## [WHAT YOU ARE ASKED TO DO]
Could you write out the opening lines of the data, word for word, stopping after the line that contains "Task: Click the 1e6 volume scale label"?

Stored data
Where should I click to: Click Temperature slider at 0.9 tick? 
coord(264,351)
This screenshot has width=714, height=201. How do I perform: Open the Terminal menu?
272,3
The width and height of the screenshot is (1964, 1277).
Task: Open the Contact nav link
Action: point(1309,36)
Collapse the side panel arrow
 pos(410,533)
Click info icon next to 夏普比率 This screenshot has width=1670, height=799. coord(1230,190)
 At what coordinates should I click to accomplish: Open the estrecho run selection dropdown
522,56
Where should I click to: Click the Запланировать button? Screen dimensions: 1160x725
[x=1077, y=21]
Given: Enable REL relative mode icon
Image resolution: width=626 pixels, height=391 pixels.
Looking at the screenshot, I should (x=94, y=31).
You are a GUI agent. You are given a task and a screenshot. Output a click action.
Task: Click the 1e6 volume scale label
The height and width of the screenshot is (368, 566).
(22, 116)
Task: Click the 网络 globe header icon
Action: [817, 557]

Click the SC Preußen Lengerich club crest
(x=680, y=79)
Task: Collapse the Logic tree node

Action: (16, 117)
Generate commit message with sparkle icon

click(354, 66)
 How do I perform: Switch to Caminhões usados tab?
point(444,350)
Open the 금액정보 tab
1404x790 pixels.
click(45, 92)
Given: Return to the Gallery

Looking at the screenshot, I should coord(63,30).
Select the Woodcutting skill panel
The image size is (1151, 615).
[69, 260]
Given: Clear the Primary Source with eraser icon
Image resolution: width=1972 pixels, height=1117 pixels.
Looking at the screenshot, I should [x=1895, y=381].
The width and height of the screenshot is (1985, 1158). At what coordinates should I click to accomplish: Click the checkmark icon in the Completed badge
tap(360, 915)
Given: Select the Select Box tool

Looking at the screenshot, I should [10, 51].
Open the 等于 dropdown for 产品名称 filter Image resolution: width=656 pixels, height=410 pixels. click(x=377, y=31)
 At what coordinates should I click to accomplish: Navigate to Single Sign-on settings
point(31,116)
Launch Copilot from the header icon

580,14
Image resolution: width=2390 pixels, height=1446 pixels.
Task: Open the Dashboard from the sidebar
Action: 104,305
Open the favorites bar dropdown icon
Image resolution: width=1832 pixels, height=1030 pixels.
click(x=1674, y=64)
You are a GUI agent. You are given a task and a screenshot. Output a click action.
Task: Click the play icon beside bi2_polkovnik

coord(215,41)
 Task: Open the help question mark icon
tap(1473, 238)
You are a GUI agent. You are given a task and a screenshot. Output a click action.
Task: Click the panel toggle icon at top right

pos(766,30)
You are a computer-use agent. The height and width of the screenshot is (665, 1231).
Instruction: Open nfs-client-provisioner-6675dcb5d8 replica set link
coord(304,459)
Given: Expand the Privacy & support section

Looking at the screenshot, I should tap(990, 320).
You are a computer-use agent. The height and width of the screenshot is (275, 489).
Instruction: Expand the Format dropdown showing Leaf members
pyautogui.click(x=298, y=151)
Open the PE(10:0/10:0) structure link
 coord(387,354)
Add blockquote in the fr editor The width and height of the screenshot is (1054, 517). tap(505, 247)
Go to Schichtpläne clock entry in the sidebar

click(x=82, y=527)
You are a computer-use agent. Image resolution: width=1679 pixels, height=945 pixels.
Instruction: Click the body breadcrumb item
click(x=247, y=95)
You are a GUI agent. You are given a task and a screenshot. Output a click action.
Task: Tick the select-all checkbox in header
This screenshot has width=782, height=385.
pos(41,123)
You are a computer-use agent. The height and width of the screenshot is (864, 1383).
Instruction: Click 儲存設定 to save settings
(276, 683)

## [RESPONSE AREA]
Where should I click to: Click Temperature slider at 0.9 tick? 
coord(264,351)
This screenshot has width=714, height=201. How do I perform: Open the Terminal menu?
272,3
The width and height of the screenshot is (1964, 1277).
Task: Open the Contact nav link
Action: point(1309,36)
Collapse the side panel arrow
 pos(410,533)
Click info icon next to 夏普比率 This screenshot has width=1670, height=799. coord(1230,190)
 At what coordinates should I click to accomplish: Open the estrecho run selection dropdown
522,56
Where should I click to: Click the Запланировать button? Screen dimensions: 1160x725
[x=1077, y=21]
Given: Enable REL relative mode icon
Image resolution: width=626 pixels, height=391 pixels.
Looking at the screenshot, I should (x=94, y=31).
You are a GUI agent. You are given a task and a screenshot. Output a click action.
Task: Click the 1e6 volume scale label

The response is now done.